# Provided data
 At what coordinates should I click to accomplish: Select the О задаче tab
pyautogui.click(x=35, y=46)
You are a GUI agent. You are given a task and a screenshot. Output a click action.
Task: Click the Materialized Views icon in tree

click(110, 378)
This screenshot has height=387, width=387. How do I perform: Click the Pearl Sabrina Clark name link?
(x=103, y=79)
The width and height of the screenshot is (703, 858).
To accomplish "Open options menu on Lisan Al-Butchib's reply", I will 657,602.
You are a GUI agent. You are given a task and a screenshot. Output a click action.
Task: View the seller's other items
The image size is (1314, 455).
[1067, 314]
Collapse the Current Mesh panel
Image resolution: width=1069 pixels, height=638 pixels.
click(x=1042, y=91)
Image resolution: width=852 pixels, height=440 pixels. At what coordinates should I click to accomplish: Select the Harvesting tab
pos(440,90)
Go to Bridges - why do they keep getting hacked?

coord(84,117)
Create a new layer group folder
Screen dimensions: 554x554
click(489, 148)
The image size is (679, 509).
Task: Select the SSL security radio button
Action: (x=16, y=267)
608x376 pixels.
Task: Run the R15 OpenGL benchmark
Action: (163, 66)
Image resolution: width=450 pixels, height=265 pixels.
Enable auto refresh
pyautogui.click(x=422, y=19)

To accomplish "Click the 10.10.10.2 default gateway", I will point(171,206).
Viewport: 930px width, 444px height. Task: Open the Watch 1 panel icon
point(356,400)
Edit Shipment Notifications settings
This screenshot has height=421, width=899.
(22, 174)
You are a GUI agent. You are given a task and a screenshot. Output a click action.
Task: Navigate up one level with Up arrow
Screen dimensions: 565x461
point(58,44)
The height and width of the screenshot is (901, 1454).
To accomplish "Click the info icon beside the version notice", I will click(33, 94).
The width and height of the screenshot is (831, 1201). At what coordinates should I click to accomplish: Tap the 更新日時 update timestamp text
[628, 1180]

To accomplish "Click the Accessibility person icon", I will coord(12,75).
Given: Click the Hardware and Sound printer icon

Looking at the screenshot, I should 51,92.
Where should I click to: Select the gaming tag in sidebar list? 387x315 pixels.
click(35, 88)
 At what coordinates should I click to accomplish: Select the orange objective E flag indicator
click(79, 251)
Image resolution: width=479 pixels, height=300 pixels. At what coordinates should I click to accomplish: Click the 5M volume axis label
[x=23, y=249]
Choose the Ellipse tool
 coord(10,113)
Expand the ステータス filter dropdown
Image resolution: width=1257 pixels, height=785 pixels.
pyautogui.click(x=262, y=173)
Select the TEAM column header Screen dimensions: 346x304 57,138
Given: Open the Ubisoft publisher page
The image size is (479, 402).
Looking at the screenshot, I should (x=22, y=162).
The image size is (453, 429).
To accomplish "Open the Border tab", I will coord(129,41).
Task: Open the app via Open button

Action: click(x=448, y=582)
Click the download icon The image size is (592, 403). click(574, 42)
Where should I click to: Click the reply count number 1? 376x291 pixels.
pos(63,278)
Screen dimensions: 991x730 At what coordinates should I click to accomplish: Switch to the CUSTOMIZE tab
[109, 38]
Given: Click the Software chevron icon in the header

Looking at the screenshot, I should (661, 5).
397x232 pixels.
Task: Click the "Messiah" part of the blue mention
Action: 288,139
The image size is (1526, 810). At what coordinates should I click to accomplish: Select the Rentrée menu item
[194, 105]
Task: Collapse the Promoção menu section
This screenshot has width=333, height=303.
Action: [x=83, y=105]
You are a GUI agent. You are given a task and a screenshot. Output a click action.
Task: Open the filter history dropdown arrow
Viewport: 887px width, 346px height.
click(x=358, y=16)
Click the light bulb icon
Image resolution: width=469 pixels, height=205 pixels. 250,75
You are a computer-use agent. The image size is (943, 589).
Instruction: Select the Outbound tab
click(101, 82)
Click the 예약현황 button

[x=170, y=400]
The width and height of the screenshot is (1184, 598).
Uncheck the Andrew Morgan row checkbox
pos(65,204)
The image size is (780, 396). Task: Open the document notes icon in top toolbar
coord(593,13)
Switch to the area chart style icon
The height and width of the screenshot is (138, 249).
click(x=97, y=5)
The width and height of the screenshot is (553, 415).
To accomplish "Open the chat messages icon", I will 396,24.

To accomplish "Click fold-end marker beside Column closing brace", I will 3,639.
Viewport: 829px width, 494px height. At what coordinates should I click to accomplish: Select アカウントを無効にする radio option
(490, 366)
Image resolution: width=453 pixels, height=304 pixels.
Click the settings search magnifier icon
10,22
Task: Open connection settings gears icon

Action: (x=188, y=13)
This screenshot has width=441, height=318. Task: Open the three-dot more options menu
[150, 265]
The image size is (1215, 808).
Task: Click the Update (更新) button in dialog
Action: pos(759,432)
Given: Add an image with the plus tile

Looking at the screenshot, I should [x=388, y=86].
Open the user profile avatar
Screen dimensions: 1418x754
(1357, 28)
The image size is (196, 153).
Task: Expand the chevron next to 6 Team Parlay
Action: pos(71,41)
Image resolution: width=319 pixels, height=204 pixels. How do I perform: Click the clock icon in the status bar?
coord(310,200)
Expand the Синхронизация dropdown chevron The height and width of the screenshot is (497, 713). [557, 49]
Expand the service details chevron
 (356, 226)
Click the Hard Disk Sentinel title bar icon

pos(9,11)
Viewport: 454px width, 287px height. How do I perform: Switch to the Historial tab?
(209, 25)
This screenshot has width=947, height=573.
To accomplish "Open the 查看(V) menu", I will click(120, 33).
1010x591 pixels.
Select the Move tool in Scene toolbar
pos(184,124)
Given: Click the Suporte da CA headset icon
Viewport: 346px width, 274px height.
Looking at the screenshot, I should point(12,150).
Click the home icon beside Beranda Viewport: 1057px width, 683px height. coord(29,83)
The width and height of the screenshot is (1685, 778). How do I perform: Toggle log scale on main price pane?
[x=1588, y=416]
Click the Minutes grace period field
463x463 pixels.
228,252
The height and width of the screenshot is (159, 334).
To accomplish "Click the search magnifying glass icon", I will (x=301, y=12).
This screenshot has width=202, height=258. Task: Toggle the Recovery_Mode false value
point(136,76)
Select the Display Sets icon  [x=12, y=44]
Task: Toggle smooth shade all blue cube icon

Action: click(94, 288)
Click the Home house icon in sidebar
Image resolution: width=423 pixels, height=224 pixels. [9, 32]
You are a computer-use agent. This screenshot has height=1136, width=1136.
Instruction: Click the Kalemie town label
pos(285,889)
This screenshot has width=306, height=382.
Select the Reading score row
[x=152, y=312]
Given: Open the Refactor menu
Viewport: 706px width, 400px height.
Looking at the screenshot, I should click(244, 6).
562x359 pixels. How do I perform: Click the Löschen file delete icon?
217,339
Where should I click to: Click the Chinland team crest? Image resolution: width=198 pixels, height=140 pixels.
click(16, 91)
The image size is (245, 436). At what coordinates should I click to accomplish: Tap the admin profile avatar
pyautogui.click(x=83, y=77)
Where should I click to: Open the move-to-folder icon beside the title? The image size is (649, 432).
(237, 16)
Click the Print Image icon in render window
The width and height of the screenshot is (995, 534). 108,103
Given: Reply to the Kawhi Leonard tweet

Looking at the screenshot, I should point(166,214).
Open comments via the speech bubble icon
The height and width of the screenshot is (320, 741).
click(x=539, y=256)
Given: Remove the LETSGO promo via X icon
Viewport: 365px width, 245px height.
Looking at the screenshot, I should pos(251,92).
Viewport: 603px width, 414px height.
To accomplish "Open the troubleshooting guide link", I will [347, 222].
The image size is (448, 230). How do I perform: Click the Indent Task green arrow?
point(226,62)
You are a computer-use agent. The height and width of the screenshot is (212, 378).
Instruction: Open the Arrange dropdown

# Work request
Looking at the entries above, can you reproduce exactly the lines from the one that holds "The image size is (479, 402)." through the one that holds "Click the download", and only those?

# Output for this task
The image size is (479, 402).
Looking at the screenshot, I should (x=22, y=162).
The image size is (453, 429).
To accomplish "Open the Border tab", I will coord(129,41).
Task: Open the app via Open button

Action: click(x=448, y=582)
Click the download icon The image size is (592, 403). click(574, 42)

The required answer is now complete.